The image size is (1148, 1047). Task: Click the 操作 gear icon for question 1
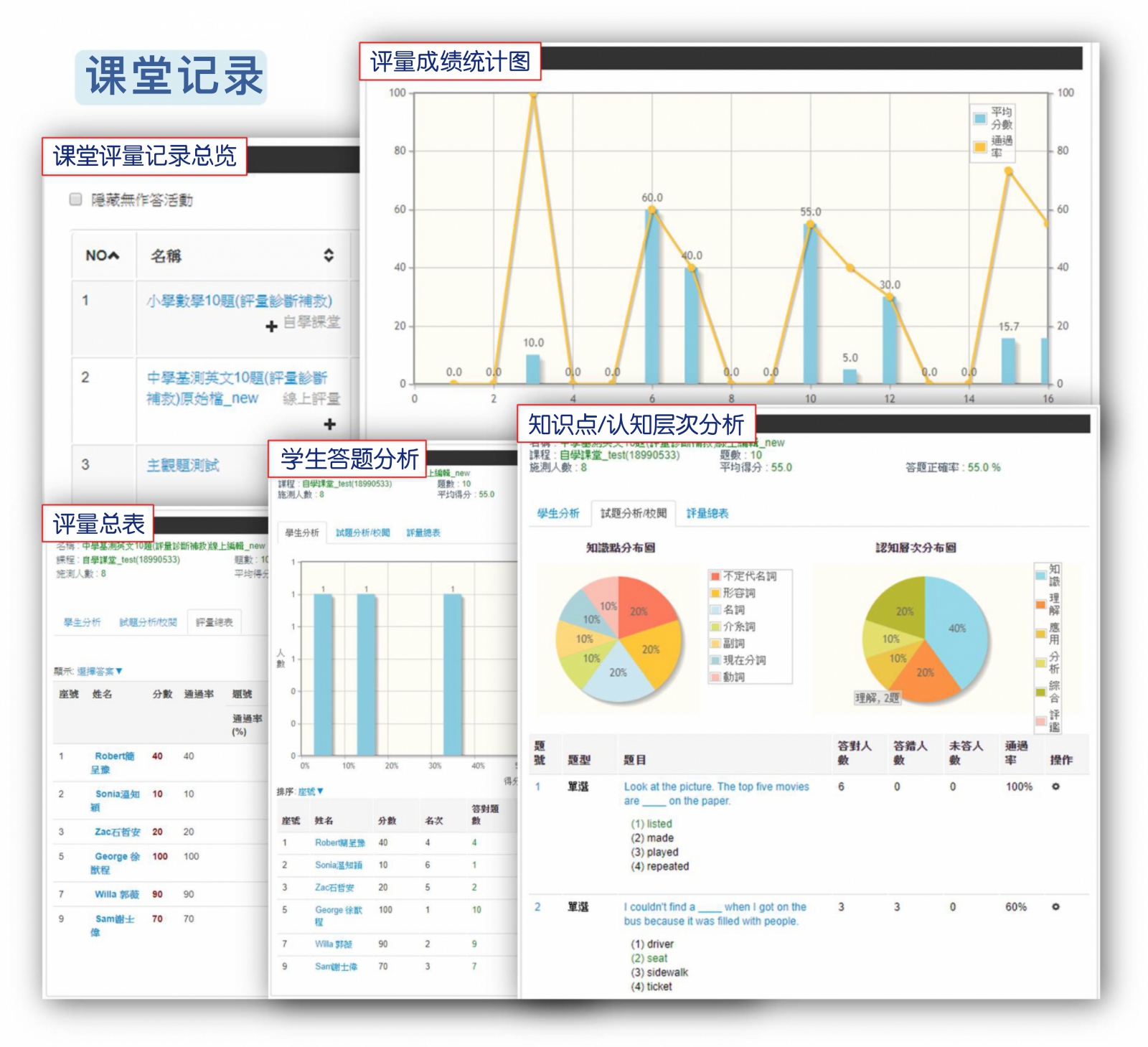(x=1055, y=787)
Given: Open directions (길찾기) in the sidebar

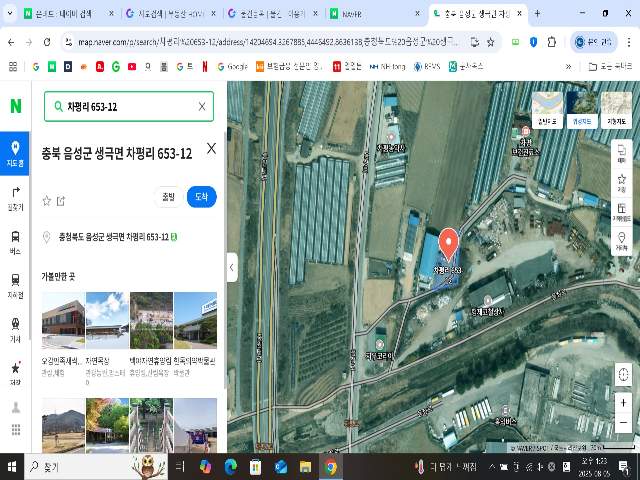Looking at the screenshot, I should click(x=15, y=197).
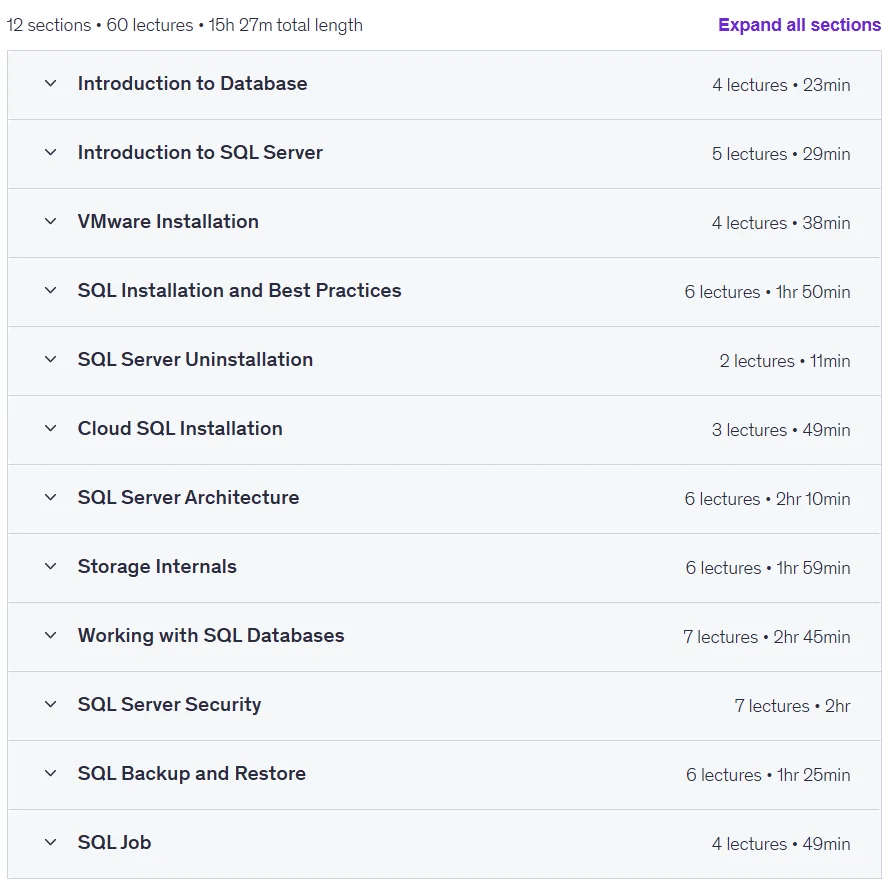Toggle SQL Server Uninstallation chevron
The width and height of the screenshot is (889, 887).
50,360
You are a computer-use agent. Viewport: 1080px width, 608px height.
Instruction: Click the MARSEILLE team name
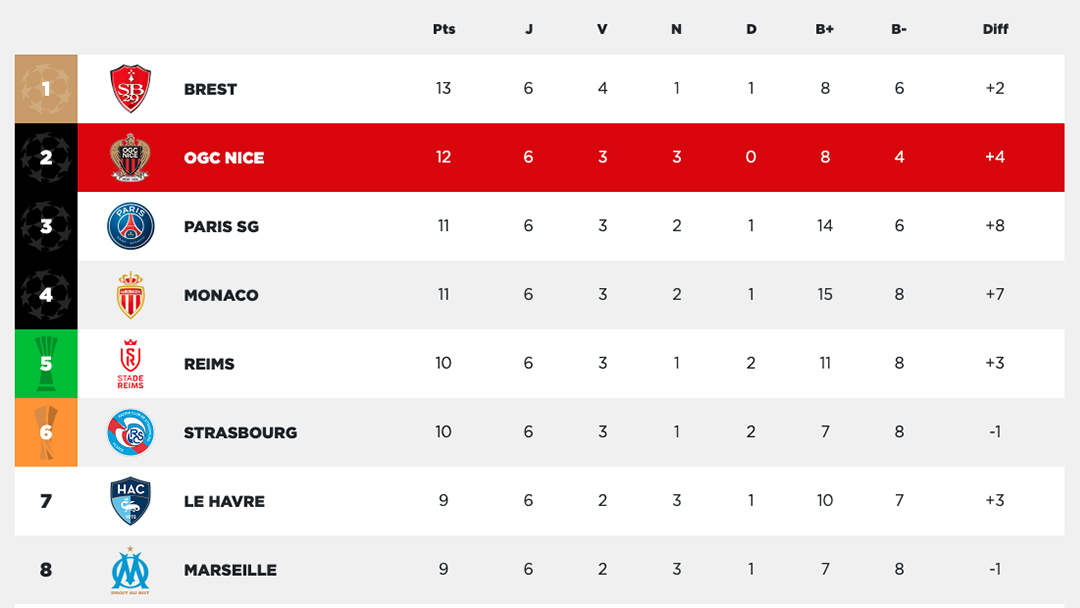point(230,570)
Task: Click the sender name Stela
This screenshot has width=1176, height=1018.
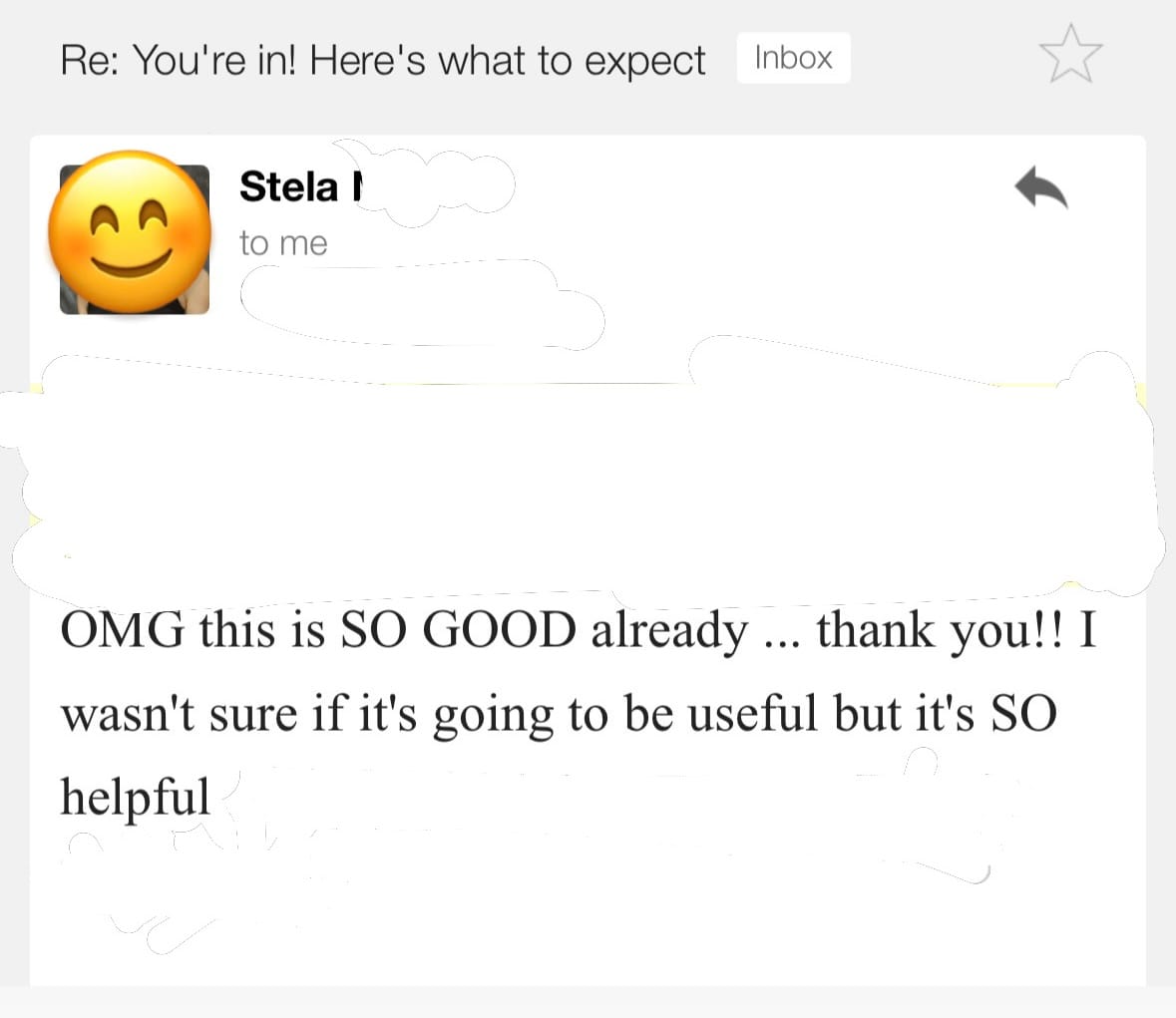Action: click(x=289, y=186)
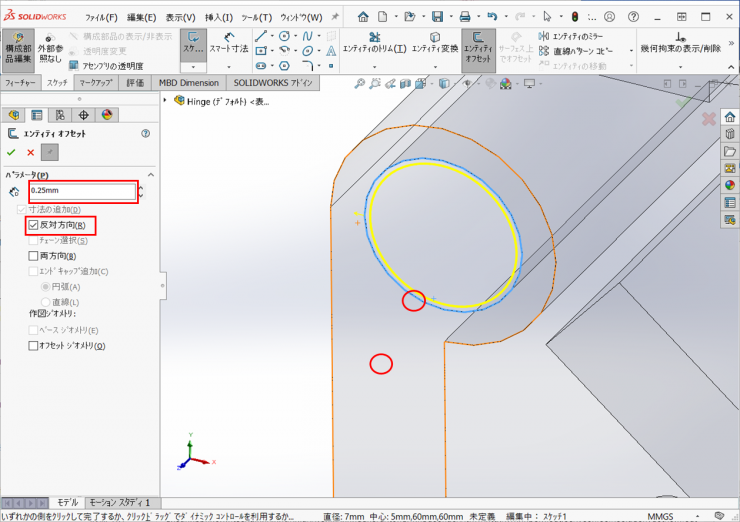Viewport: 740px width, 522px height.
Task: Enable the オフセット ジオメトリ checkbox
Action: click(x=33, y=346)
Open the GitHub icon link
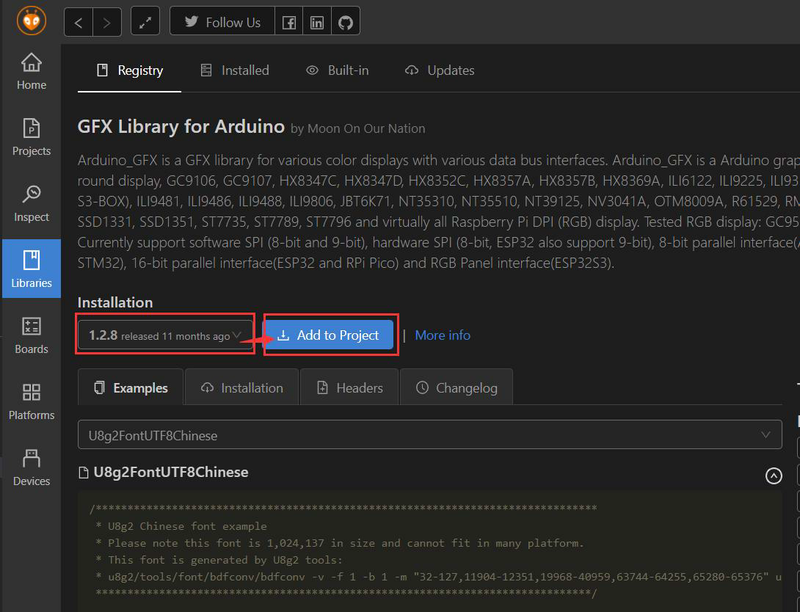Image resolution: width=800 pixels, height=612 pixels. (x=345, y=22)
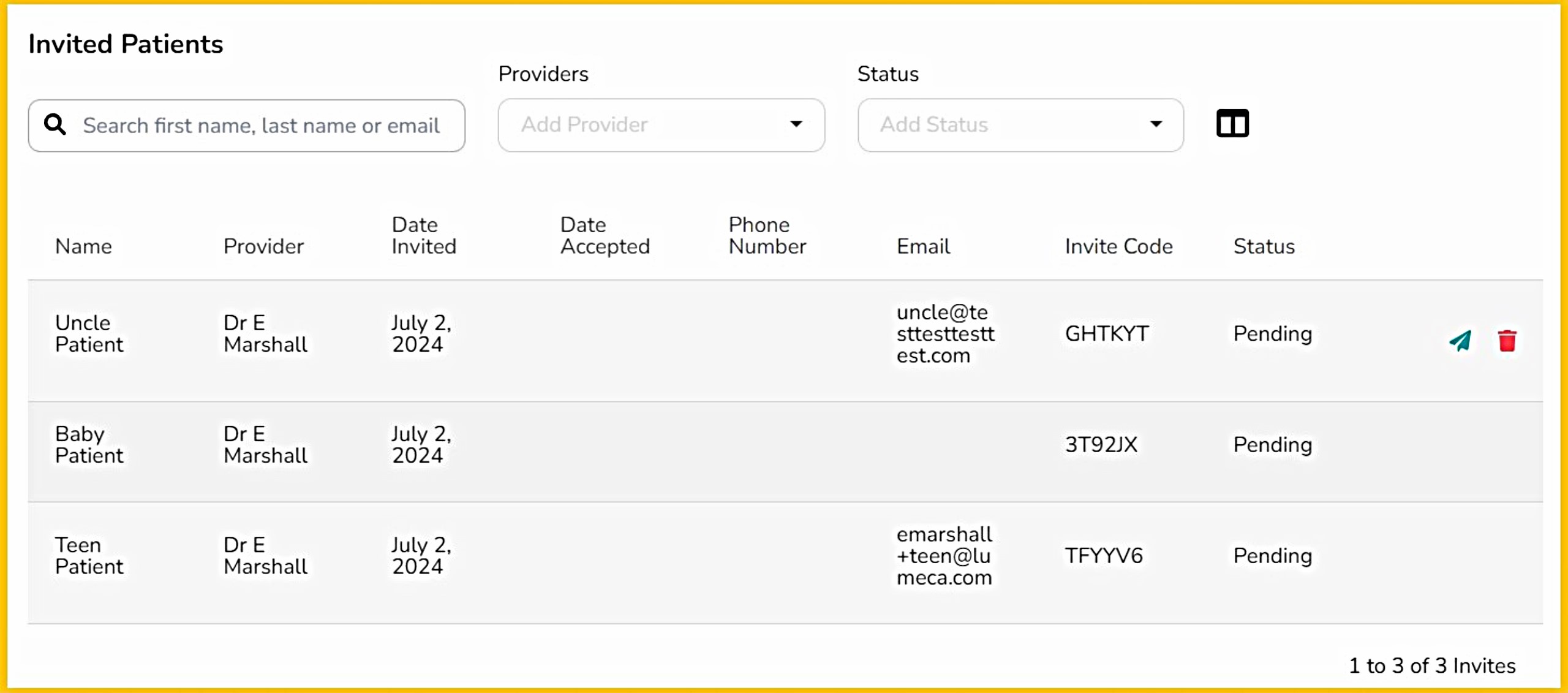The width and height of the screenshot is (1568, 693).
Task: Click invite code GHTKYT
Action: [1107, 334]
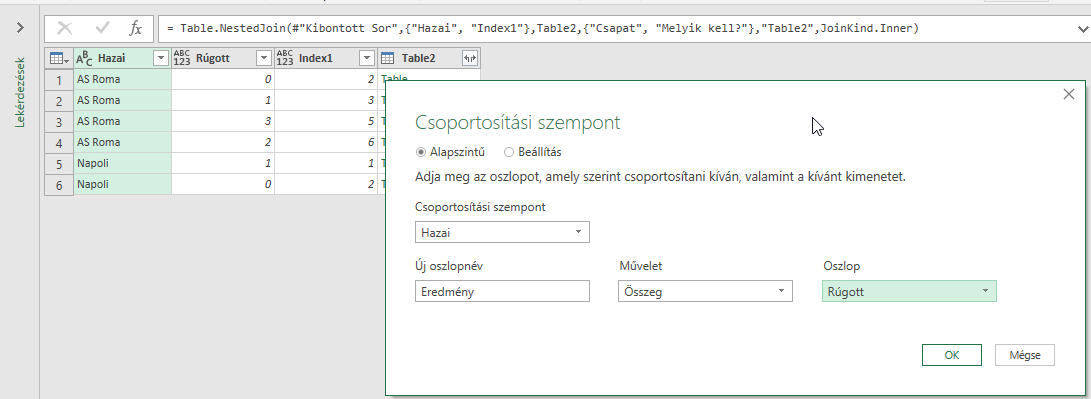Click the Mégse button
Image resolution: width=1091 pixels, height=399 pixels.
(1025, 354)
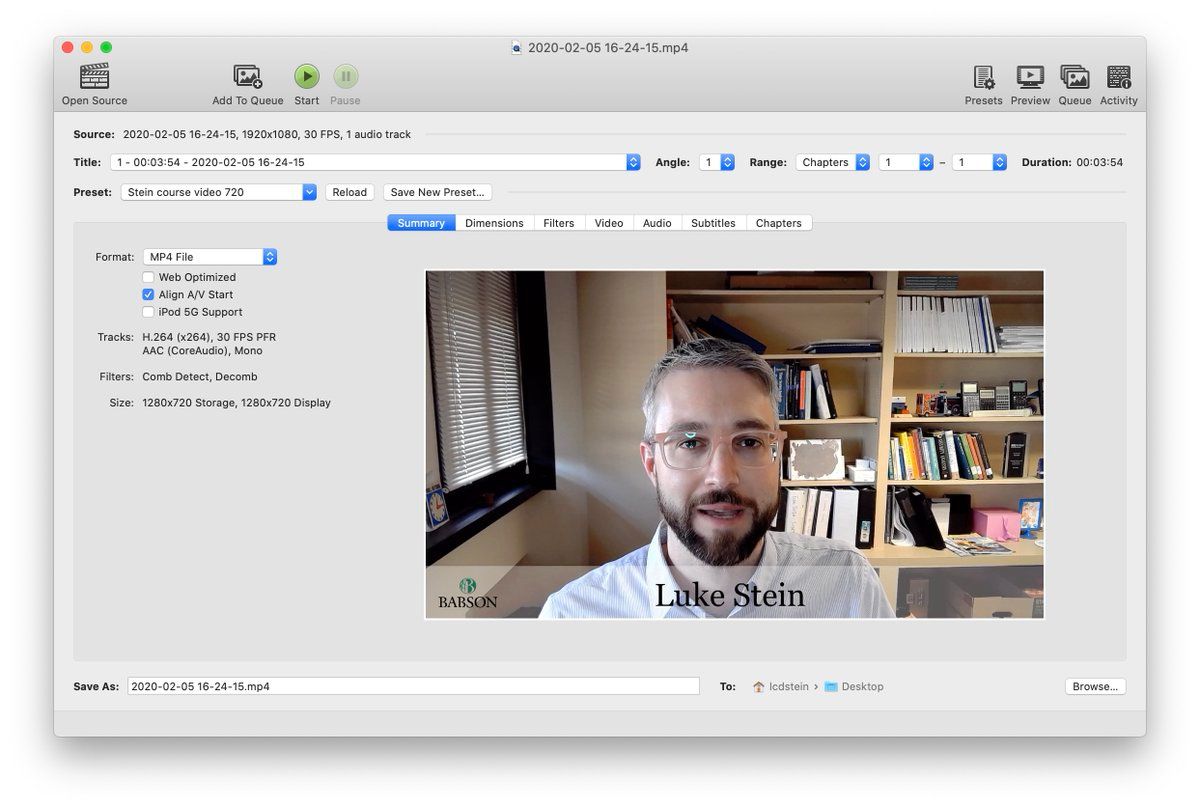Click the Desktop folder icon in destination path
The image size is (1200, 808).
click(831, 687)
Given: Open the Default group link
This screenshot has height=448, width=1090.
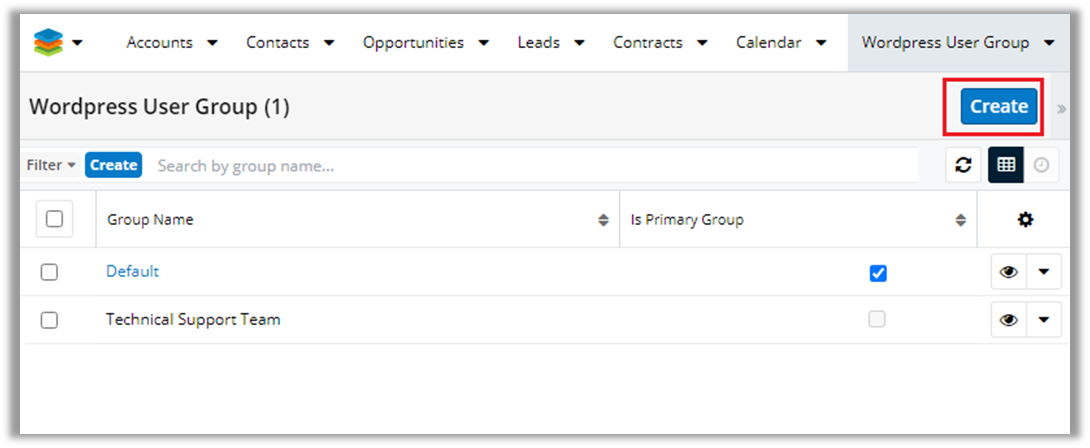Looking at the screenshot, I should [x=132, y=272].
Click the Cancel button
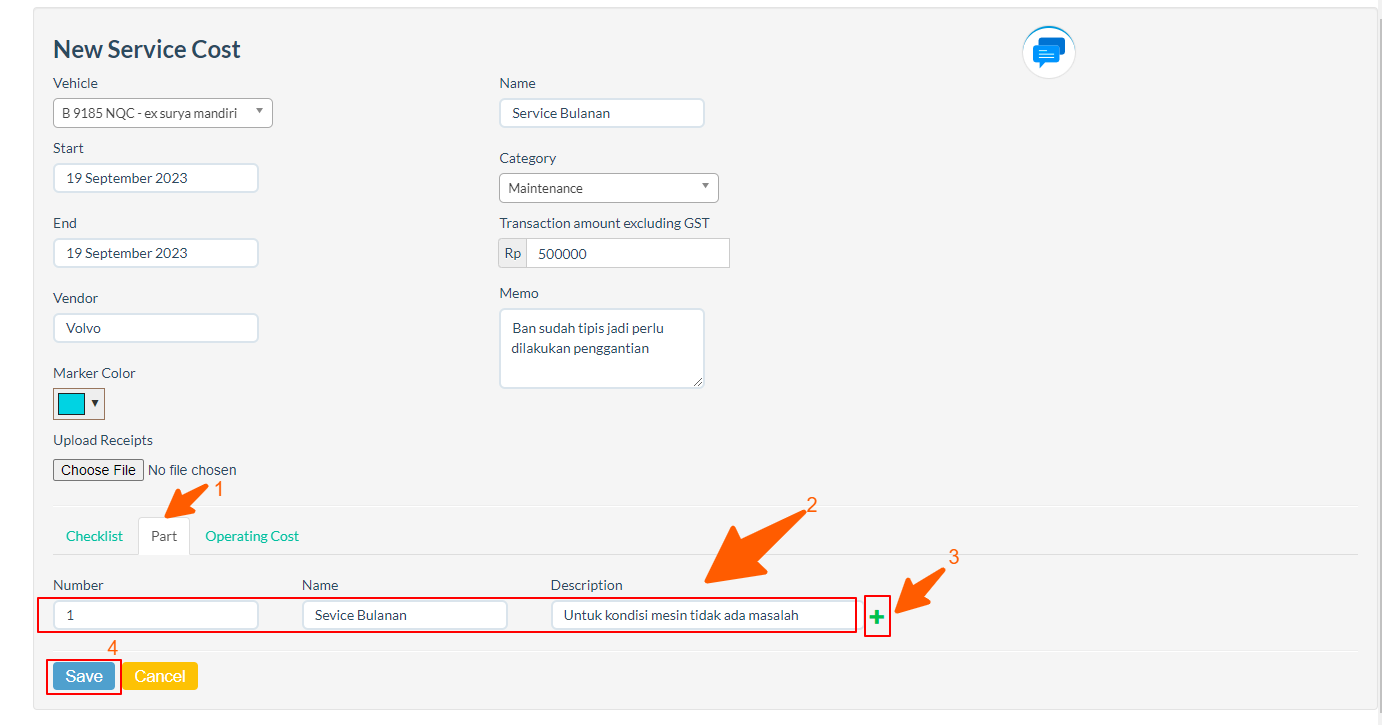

★ ★ ★ ★ ★ ★ ★

Assignment
An exact transcription of the records above is needed, with no pictures included.

Exercise result
The image size is (1148, 1047). Task: Click the 操作 gear icon for question 1
(x=1055, y=787)
Given: Open directions (길찾기) in the sidebar

Looking at the screenshot, I should click(x=15, y=197).
Toggle SQL Server Uninstallation chevron
The width and height of the screenshot is (889, 887).
50,360
You are a computer-use agent. Viewport: 1080px width, 608px height.
Instruction: Click the MARSEILLE team name
point(230,570)
Task: Click the sender name Stela
This screenshot has width=1176, height=1018.
Action: click(x=289, y=186)
Viewport: 740px width, 522px height.
Task: Enable the オフセット ジオメトリ checkbox
Action: click(x=33, y=346)
Open the GitHub icon link
Image resolution: width=800 pixels, height=612 pixels. (x=345, y=22)
The width and height of the screenshot is (1568, 693).
Task: Click invite code GHTKYT
Action: [1107, 334]
Click the Mégse button
Image resolution: width=1091 pixels, height=399 pixels.
(1025, 354)
Click the Desktop folder icon in destination path
The image size is (1200, 808).
click(831, 687)
Given: Open the Default group link
This screenshot has height=448, width=1090.
Looking at the screenshot, I should [x=132, y=272].
Click the Cancel button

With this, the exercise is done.